• **Required actions**:
1. For the text on Sophisticated Boom Boom, decide whether each statement agrees with it. Answer yes or no and quote the deciding words. (a) The band reformed to play at Leith Theatre during the 2018 International Edinburgh Festival. (b) McArthur allowed the remaining members to keep the band's name. (c) Moira Rankin joined the group as its new vocalist.
2. Extend the account of Sophisticated Boom Boom past its final sentence.

• **Study text**:
--- START ---
Sophisticated Boom Boom were due to support Simple Minds at the Glasgow Barrowlands music venue in 1983 when vocalist Libby McArthur discovered she was pregnant. This led to a "bedroom meeting" to discuss what would happen with the band and McArthur was told the band would go on without her.

McArthur recalled that:"I remember clearly saying, 'power to your elbow girls, go for it. But you, you and you - don't ever talk to me again. I told them I didn't want anything but insisted they weren't to have the band's name. That was my fit of pique. I was 22, and all the things anyone is at 22....We really felt that the Simple Minds gig at the Barras was going to be the last tuppence in the Penny Falls for us."

=== His Latest Flame ===
This change in lineup (with new vocalist Moira Rankin) led to a rift and the group changing their name to His Latest Flame. Drummer Jacquie Bradley would also later leave the band when she too became pregnant.

His Latest Flame released several singles in the late 1980s before deciding to call it a day.

=== Reforming the band ===
Sophisticated Boom Boom reformed to play at Leith Theatre, Edinburgh, as part of a tribute night (named after Strawberry Switchblade's hit "Since Yesterday") to the women pioneers of Scottish pop during the 2018 International Edinburgh Festival.

The band also reunited to perform at a special one-off gig at the Glasgow music venue Mono following the release of the 2024 music documentary Since Yesterday: The Untold Story of Scotland's Girl Bands. Other artists appearing at the night included Jeanette Gallagher (the McKinleys), Louise Rutkowski (Sunset Gun/This Mortal Coil) and Hen Hoose.
--- END ---
[Stored data entries]
--- START ---
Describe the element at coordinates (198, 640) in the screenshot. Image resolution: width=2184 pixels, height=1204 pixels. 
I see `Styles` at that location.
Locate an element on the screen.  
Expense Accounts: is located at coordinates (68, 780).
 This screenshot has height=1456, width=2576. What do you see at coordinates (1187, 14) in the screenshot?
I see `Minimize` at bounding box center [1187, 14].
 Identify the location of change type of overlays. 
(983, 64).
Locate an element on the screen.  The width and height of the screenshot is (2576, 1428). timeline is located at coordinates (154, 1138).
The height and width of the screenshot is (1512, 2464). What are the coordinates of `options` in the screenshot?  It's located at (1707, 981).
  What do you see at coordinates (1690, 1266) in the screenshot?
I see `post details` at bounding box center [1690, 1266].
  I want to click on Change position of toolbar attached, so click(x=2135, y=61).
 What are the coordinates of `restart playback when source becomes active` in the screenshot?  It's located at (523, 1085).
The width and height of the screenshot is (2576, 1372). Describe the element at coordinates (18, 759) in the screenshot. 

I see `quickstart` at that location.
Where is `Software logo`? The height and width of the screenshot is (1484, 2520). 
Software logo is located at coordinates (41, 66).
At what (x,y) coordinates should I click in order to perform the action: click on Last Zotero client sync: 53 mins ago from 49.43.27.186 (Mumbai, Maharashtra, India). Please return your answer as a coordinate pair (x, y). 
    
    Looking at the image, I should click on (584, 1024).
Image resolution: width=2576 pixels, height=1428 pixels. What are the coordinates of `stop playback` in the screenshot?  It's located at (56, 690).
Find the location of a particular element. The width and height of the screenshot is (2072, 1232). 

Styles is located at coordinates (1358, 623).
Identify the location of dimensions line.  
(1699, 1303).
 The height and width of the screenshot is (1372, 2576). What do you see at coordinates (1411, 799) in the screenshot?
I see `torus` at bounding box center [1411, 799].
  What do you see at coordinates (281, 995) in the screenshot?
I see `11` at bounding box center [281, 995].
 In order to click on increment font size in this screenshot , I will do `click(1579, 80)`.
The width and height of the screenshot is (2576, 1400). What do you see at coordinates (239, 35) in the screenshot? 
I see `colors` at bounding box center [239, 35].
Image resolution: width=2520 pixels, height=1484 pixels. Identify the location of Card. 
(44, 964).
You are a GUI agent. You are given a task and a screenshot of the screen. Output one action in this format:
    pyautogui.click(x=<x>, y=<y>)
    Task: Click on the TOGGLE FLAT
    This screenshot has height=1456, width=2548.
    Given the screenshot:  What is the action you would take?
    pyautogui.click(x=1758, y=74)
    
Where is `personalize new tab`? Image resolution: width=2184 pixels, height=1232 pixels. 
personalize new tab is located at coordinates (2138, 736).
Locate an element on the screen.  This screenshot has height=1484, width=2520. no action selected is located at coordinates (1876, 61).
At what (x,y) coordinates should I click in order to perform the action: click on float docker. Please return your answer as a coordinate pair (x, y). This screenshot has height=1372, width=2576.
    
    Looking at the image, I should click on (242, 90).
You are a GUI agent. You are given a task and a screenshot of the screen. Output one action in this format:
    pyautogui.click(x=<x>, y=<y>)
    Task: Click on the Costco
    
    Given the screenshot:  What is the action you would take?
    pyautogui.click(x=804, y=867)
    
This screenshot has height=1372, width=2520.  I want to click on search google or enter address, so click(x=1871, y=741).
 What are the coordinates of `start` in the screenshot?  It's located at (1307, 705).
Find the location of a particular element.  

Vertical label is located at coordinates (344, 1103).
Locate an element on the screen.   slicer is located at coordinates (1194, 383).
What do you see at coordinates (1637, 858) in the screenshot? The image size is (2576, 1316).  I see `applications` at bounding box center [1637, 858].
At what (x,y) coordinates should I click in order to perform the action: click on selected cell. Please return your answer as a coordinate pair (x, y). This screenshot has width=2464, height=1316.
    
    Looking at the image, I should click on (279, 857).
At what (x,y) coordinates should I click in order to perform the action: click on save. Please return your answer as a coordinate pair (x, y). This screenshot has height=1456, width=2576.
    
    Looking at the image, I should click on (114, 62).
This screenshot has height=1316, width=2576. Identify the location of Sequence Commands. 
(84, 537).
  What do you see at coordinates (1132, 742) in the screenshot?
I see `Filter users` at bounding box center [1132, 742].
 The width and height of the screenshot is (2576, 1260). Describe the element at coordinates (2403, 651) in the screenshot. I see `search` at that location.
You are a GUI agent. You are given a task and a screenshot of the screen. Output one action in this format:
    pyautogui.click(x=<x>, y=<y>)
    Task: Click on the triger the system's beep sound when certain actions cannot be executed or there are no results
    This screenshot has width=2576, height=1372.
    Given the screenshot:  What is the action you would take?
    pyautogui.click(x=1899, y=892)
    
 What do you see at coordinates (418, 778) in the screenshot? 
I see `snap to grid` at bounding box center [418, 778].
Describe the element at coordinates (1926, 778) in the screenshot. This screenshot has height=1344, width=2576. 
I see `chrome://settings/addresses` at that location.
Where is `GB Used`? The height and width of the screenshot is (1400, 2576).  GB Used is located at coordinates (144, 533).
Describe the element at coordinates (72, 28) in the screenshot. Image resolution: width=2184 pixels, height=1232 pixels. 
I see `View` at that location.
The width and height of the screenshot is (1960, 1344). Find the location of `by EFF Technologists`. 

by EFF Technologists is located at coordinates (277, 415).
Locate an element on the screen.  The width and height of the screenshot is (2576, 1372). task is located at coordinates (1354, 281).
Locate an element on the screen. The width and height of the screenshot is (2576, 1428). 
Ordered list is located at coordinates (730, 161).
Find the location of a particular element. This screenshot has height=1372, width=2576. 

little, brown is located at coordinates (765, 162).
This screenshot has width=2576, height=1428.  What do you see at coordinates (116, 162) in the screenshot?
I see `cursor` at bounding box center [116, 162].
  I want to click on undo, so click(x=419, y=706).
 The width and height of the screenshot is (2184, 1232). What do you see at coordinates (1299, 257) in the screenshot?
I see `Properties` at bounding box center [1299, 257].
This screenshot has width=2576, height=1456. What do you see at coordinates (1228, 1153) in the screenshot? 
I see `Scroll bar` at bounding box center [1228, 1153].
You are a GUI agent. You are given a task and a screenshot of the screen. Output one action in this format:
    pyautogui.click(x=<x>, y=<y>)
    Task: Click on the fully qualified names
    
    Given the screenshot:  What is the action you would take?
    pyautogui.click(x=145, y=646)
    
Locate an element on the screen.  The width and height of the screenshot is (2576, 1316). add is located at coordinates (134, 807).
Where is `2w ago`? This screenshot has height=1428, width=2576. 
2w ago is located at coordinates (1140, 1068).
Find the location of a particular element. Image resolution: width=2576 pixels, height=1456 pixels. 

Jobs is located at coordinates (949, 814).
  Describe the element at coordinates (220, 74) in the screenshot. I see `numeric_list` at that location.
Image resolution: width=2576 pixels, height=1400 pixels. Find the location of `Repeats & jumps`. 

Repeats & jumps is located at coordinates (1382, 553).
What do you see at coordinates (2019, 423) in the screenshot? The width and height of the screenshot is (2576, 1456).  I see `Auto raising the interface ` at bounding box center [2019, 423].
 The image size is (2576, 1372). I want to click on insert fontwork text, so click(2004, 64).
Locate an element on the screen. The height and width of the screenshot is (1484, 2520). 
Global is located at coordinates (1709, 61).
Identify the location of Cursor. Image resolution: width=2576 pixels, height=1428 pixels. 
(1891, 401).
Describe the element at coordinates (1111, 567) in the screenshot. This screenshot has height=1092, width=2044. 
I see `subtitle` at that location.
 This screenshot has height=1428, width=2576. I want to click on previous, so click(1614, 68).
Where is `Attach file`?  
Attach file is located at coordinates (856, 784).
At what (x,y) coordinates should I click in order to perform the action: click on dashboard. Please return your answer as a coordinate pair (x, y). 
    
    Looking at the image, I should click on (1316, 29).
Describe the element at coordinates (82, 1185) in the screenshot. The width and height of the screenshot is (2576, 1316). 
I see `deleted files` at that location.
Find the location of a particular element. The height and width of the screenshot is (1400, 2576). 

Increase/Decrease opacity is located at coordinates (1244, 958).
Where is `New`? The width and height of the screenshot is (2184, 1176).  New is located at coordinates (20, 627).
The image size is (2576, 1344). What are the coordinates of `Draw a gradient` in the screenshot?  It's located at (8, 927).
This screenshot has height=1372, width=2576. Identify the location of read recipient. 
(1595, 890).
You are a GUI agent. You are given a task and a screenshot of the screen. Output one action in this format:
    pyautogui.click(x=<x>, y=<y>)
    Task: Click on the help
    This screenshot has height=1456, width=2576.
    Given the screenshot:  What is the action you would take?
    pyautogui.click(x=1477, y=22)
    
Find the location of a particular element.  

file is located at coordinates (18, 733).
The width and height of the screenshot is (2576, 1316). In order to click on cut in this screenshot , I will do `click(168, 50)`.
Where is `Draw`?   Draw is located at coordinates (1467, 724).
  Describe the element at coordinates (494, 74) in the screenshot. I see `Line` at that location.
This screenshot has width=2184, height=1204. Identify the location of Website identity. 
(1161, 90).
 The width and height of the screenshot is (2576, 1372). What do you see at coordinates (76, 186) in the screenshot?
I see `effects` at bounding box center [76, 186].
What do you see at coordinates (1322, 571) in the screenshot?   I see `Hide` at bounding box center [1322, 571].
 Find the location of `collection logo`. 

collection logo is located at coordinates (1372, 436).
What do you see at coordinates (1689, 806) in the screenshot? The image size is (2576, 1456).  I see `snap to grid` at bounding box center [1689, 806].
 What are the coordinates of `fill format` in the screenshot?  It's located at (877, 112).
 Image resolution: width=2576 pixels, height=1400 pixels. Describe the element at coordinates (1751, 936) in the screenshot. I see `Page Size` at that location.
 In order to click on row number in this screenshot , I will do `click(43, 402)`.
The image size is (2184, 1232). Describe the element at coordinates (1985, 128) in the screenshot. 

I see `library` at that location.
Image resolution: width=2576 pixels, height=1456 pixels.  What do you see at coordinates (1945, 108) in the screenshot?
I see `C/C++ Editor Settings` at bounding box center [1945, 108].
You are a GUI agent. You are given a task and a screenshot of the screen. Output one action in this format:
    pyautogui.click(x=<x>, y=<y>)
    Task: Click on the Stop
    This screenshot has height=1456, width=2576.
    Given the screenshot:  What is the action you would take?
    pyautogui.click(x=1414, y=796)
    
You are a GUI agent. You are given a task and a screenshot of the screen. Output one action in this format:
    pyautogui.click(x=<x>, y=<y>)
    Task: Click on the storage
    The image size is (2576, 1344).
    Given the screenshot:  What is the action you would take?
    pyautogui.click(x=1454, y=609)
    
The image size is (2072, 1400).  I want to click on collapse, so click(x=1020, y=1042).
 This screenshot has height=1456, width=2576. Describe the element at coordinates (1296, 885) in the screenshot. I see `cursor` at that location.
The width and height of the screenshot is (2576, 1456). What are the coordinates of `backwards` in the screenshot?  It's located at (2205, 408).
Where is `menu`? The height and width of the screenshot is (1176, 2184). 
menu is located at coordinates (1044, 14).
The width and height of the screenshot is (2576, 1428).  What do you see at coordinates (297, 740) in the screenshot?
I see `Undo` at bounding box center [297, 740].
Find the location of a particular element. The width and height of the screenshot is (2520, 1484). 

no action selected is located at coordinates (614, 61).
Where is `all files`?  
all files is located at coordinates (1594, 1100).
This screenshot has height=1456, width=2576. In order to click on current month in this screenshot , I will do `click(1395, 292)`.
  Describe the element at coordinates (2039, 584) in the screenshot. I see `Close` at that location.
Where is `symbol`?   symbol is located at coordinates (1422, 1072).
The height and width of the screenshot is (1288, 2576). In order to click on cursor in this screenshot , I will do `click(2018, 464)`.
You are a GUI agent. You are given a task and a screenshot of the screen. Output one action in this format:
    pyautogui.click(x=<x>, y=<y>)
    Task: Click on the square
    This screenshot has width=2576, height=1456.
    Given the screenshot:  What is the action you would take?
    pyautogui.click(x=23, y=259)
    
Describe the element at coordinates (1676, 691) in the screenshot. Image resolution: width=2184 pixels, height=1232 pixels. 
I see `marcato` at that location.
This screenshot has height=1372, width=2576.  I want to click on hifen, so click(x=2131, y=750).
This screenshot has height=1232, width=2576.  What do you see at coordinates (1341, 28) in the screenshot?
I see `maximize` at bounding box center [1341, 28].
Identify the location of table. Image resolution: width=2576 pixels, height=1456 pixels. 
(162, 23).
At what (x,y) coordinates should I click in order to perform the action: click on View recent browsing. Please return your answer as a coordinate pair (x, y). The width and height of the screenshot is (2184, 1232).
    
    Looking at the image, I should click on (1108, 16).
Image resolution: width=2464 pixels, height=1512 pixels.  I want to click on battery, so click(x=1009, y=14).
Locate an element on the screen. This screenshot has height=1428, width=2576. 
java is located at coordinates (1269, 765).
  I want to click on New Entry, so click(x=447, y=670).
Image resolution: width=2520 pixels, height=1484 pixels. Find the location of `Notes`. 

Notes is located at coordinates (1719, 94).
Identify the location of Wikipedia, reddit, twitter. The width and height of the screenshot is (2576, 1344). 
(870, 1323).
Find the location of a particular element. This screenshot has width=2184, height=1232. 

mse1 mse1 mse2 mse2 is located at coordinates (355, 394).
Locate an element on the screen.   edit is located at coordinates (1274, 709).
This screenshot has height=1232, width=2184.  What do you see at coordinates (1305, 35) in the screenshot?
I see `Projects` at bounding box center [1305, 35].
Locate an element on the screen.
--- END ---
• **Answer section**:
1.
(a) Yes: "reformed to play at Leith Theatre, Edinburgh" … "during the 2018 International Edinburgh Festival"
(b) No: "insisted they weren't to have the band's name"
(c) Yes: "with new vocalist Moira Rankin"

2.
== Members ==
Members

- Trish Reid – guitar (1981–1983, 2018, 2024)
- Jacquie Bradley – drums (1981–1983, 2018, 2024)
- Laura Mazzolini – bass (1981–1983, 2018, 2024)
- Irene Brown – guitar (1981–1983, 2018, 2024)
- Libby McArthur – vocals (1981–1983, 2018, 2024)

== Discography ==

=== Compilation albums ===

- Sophisticated Boom Boom – The Complete Sessions Vinyl LP (2024, Last Night From Glasgow)

Twelve tracks from three separate BBC Peel Sessions in 1981, 1982 and 1983.

Track listing for Sophisticated Boom Boom – the Complete Peel sessions
| No. | Title | Length |
|---|---|---|
| 1. | "White Horses" |  |
| 2. | "Is It About Sex?" |  |
| 3. | "Surrender To Me" |  |
| 4. | "Joe" |  |
| 5. | "Don't Love Me" |  |
| 6. | "Hearts On Skates" |  |
| 7. | "Stalemates" |  |
| 8. | "Instant" |  |
| 9. | "Singing Today" |  |
| 10. | "Jimmy's In Love" |  |
| 11. | "Next Time" |  |
| 12. | "Courage" |  |

== Later life and legacy ==
- In later years, Jacquie Bradley became a depute headteacher before retiring to the Isle of Bute. In February 2023, Bradley took part in a panel discussion at Glasgow's Centre for Contemporary Arts with other panellists including Robert Hodgens (aka Bobby Bluebell of the Bluebells), Alison Gourlay (of the Jazzateers). The event was to mark a celebration of the book Hungry Beat: The Scottish Pop Underground Movement and also featured a performance by a Hungry beat supergroup including: Ken McCluskey of the Bluebells, Malcolm Ross of Orange Juice, Douglas MacIntyre of Article 58 and Love and Money, and Campbell Owens of Aztec Camera, as well as guest vocalists Norman Blake of Teenage Fanclub, Fay Fife of the Rezillos, Grahame Skinner of Hipsway, and Katy Lironi of the Secret Goldfish.
- Libby McArthur is an actor appearing in the soap opera River City and a humanist celebrant.
- Tricia Reid became head of the school of arts and communication design at Reading University.
- Irene Brown works in the care and social work sector.
- Laura Mazzolini is a company director. (Mazzolini's other half, Craig Armstrong, also happens to have found a certain fame and success).

All five original band members of Sophisticated Boom Boom kept in close touch through the years."We never really came apart... It was like having sisters. When I left the band I had such a hard time not being around them any more. We were very lucky to have had that." – Laura Mazzolini, bassist.Sophisticated Boom Boom were featured in the 2024 documentary film Since Yesterday, which traces the evolution of trailblazing Scottish girl groups and female-led bands and includes personal anecdotes from the five band members.